Dal punto di vista delle tecniche giuridiche, il margine nazionale di apprezzamento evocato in precedenza consente delle variazioni nello spazio, anche se, da un punto di vista temporale, il diritto internazionale ha inventato la tecnica delle responsabilità comuni e differenziate che favorisce, soprattutto in materia di cambiamenti climatici, una sorta di anticipazione a più velocità. Il calendario non è lo stesso per i Paesi industrializzati, emergenti e in via di sviluppo. Esso crea uno spazio – lo spazio di Kyoto, come viene chiamato qualche volta – che è uno spazio a più velocità – un fenomeno di policronia. È una risposta, in nome del formalismo giuridico, alla domanda: «come affrontare la sinergia tra uno sviluppo durevole e uno sviluppo equo?».

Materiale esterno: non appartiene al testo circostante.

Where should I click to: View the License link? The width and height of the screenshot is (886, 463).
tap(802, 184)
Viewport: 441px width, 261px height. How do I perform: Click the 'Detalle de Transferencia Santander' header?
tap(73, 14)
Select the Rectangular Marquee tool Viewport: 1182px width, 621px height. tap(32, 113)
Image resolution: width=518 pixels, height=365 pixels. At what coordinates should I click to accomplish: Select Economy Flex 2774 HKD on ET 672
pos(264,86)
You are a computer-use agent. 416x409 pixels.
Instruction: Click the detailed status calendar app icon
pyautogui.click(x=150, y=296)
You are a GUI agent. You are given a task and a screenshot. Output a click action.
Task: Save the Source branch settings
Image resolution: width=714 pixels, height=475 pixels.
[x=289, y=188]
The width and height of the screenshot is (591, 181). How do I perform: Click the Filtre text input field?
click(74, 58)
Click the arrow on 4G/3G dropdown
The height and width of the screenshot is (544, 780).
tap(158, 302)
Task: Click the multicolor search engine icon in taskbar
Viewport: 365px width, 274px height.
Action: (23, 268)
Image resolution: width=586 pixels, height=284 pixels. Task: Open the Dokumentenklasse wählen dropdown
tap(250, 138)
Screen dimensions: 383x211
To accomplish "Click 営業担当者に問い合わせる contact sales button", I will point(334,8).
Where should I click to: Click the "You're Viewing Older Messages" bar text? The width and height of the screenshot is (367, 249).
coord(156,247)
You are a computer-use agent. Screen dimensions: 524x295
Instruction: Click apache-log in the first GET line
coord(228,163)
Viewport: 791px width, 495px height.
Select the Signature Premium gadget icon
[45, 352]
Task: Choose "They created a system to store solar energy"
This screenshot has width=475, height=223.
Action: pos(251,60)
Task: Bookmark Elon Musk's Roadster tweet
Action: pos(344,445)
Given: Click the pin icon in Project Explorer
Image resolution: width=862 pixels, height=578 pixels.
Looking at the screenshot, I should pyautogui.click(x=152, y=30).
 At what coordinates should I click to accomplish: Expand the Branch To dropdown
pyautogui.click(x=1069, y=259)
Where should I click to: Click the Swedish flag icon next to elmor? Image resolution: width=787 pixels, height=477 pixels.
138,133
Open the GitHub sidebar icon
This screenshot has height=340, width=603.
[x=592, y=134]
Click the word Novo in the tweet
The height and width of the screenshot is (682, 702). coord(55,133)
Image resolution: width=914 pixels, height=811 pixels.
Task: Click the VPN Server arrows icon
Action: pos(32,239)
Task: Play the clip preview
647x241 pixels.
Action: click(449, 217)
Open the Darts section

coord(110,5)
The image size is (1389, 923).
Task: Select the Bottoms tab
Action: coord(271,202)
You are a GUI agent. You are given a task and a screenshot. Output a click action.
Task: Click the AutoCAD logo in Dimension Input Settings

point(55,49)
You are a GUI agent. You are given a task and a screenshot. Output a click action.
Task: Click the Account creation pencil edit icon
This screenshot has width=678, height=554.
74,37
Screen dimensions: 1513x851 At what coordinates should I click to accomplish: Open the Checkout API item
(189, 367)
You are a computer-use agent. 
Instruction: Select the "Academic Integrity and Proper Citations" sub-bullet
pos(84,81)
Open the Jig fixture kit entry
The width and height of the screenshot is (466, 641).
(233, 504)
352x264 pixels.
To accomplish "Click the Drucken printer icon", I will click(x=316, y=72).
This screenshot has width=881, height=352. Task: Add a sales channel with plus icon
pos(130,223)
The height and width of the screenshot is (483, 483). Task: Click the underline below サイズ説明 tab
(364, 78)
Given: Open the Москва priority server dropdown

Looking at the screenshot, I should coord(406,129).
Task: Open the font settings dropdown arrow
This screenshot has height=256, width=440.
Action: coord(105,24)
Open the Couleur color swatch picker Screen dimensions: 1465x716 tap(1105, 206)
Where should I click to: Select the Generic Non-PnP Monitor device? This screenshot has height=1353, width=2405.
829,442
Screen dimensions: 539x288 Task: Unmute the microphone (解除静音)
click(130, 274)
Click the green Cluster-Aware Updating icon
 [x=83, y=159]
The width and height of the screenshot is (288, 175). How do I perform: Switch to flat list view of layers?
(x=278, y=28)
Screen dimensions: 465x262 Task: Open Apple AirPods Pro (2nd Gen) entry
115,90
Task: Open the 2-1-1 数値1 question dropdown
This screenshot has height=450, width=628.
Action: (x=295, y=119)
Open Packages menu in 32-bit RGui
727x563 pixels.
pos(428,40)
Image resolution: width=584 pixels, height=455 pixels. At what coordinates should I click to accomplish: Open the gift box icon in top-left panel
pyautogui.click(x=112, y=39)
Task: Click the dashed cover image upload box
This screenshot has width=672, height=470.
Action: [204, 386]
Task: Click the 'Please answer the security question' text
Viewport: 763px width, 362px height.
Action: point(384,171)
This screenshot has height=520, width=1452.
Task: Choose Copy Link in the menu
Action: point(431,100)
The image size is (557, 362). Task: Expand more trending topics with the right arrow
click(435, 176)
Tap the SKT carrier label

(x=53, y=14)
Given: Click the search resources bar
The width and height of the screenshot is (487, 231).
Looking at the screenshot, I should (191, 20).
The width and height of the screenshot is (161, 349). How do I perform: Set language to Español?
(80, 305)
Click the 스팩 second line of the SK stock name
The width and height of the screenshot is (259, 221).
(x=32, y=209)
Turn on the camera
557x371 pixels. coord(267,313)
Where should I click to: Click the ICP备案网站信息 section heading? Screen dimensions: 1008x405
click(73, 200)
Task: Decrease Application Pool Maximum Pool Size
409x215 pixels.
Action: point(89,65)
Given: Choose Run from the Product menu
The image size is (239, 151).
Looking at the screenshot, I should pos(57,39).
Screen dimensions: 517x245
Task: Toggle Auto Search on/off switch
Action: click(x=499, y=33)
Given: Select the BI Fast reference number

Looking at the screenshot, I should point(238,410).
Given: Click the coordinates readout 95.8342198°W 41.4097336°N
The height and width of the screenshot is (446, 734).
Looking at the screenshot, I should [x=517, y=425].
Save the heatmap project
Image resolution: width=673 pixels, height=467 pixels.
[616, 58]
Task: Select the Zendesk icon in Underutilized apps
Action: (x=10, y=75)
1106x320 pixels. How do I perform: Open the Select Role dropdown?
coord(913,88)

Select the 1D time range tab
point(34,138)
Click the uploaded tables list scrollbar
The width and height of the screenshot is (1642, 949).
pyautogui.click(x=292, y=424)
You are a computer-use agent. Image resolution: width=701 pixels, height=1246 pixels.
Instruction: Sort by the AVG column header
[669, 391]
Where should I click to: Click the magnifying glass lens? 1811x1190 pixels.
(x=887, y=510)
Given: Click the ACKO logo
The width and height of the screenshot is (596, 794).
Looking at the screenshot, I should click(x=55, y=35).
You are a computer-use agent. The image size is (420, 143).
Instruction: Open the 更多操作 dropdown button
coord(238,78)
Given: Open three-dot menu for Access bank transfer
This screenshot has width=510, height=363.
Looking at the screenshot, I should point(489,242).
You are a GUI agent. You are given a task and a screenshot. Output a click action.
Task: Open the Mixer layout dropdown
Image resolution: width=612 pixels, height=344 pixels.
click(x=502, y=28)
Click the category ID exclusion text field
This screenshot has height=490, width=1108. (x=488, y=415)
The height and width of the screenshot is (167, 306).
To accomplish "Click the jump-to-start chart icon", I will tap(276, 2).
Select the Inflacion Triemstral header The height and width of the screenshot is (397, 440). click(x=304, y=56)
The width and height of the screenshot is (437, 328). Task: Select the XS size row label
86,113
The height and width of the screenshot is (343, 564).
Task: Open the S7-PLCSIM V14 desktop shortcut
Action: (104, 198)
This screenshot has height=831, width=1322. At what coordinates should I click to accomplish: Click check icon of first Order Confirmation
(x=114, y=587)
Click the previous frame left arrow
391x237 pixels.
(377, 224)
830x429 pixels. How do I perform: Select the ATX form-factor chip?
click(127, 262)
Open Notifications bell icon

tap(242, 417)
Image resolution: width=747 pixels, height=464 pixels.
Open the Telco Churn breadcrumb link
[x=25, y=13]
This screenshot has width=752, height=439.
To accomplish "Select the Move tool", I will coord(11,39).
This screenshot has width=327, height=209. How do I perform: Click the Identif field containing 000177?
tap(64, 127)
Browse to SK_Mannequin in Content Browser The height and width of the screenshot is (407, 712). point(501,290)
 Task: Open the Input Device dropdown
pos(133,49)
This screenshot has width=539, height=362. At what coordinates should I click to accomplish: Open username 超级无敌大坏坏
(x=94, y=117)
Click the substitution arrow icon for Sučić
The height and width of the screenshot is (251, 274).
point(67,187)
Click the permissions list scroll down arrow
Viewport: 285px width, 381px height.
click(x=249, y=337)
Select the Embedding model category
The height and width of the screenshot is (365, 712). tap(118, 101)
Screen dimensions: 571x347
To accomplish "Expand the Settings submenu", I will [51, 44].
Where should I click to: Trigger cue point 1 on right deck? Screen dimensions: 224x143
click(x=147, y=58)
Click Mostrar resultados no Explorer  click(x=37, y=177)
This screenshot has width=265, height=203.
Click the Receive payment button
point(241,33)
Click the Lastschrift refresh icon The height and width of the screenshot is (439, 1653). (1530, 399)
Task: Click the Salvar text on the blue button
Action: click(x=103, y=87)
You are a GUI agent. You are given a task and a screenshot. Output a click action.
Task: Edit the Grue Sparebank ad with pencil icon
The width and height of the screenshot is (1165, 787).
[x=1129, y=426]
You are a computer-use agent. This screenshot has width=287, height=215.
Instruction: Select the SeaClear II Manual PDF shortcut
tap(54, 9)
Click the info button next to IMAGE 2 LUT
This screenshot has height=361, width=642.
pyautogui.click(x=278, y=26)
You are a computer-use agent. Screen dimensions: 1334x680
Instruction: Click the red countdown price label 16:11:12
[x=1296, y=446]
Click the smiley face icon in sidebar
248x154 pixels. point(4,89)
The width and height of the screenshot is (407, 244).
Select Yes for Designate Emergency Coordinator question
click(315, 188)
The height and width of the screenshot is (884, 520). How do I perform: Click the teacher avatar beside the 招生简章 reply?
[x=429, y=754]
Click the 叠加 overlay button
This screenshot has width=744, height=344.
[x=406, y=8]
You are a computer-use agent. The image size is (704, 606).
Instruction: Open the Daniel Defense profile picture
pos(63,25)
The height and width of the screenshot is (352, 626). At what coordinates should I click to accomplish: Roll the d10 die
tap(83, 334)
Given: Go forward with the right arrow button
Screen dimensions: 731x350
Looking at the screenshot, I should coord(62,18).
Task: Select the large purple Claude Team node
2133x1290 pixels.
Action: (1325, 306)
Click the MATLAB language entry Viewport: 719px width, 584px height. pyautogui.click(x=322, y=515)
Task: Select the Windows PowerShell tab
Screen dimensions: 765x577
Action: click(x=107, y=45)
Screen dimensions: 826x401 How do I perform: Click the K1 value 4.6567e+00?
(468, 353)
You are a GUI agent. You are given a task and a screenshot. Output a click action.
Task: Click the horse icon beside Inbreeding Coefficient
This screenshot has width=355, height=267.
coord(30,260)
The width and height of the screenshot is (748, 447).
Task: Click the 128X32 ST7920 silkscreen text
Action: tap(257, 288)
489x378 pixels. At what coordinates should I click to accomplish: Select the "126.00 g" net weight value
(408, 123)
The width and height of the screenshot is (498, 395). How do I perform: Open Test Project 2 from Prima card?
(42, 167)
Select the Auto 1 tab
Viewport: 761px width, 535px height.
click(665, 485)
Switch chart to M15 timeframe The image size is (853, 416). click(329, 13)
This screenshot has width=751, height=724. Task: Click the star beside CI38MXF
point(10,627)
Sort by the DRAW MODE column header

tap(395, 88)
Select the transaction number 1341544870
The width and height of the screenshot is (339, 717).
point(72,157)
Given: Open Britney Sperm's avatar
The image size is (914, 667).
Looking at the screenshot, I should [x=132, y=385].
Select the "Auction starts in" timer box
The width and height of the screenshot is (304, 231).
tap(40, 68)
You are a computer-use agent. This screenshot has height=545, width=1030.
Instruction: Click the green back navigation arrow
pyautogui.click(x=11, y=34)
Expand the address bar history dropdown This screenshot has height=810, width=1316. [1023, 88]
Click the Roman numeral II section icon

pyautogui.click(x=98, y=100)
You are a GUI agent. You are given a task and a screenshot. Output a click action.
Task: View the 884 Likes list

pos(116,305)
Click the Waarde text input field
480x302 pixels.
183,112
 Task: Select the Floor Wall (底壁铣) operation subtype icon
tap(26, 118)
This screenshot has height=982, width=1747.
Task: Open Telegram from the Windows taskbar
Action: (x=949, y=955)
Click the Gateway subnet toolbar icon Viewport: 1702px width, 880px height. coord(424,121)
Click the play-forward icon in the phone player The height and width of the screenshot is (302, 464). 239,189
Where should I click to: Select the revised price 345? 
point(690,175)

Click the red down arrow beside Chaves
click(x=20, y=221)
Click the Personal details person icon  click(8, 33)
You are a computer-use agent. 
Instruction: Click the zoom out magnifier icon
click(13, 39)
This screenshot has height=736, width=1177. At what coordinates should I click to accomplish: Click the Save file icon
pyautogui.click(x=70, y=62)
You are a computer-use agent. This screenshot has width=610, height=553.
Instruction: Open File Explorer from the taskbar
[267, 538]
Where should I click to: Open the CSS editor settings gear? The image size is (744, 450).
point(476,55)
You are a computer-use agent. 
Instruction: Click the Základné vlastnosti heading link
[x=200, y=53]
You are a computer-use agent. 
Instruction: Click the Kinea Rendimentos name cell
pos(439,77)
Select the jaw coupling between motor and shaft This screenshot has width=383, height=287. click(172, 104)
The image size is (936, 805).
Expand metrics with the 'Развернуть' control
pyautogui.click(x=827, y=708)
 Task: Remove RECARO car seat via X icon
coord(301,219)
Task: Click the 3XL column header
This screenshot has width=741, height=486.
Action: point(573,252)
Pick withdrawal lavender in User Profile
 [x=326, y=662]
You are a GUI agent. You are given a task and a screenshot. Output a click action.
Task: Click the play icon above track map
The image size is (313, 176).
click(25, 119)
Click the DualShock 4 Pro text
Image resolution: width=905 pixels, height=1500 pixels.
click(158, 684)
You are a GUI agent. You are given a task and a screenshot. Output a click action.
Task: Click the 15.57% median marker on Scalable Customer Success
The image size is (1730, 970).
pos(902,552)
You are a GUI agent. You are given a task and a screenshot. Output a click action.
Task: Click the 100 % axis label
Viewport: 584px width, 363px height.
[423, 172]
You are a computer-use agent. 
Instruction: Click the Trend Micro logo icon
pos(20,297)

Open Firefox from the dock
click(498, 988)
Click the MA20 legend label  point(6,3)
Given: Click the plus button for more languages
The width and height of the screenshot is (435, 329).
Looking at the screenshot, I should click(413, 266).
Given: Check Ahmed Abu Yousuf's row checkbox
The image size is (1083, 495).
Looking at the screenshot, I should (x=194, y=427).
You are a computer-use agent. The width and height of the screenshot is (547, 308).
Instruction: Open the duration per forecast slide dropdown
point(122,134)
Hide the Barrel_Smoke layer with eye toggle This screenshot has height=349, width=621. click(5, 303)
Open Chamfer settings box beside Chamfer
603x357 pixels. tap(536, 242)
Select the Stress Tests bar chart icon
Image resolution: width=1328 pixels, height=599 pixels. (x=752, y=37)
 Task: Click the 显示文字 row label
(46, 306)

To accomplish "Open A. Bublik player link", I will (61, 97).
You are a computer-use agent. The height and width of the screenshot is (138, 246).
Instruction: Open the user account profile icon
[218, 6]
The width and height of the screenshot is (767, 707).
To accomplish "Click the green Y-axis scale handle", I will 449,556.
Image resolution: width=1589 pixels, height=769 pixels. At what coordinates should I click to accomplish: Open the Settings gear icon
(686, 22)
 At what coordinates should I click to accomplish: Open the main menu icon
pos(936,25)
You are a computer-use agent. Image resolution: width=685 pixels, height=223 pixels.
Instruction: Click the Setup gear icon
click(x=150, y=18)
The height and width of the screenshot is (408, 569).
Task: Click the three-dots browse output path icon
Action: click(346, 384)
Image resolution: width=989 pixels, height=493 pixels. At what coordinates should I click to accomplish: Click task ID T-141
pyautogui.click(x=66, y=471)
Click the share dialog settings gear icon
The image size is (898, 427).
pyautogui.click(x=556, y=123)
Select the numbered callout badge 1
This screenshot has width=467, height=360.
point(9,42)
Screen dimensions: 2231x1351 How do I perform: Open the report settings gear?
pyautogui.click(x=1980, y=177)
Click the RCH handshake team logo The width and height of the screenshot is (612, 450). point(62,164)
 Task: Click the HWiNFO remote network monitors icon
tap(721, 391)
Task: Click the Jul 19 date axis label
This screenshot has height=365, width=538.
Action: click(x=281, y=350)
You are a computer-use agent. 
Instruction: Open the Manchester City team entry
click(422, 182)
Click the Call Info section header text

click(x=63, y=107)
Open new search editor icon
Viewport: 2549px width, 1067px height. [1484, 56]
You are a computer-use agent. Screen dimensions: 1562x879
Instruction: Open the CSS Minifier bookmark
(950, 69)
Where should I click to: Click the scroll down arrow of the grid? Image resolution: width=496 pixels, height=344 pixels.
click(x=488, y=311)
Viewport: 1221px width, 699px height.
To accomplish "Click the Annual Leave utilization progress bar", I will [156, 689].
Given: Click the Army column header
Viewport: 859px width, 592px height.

Lo sviluppo sarà durevole grazie all’impegno di tutti i Paesi; può essere allo stesso tempo equo se l’agenda concede più tempo ai Paesi in via di sviluppo. Si può notare inoltre che l’incertezza dei rischi non comporta automaticamente la mancanza di responsabilità. Abbiamo la capacità di anticipare, ma non bisogna immaginarla come illimitata. In altri termini, l’anticipazione non deve portare a voler imputare tutti i rischi a un unico responsabile.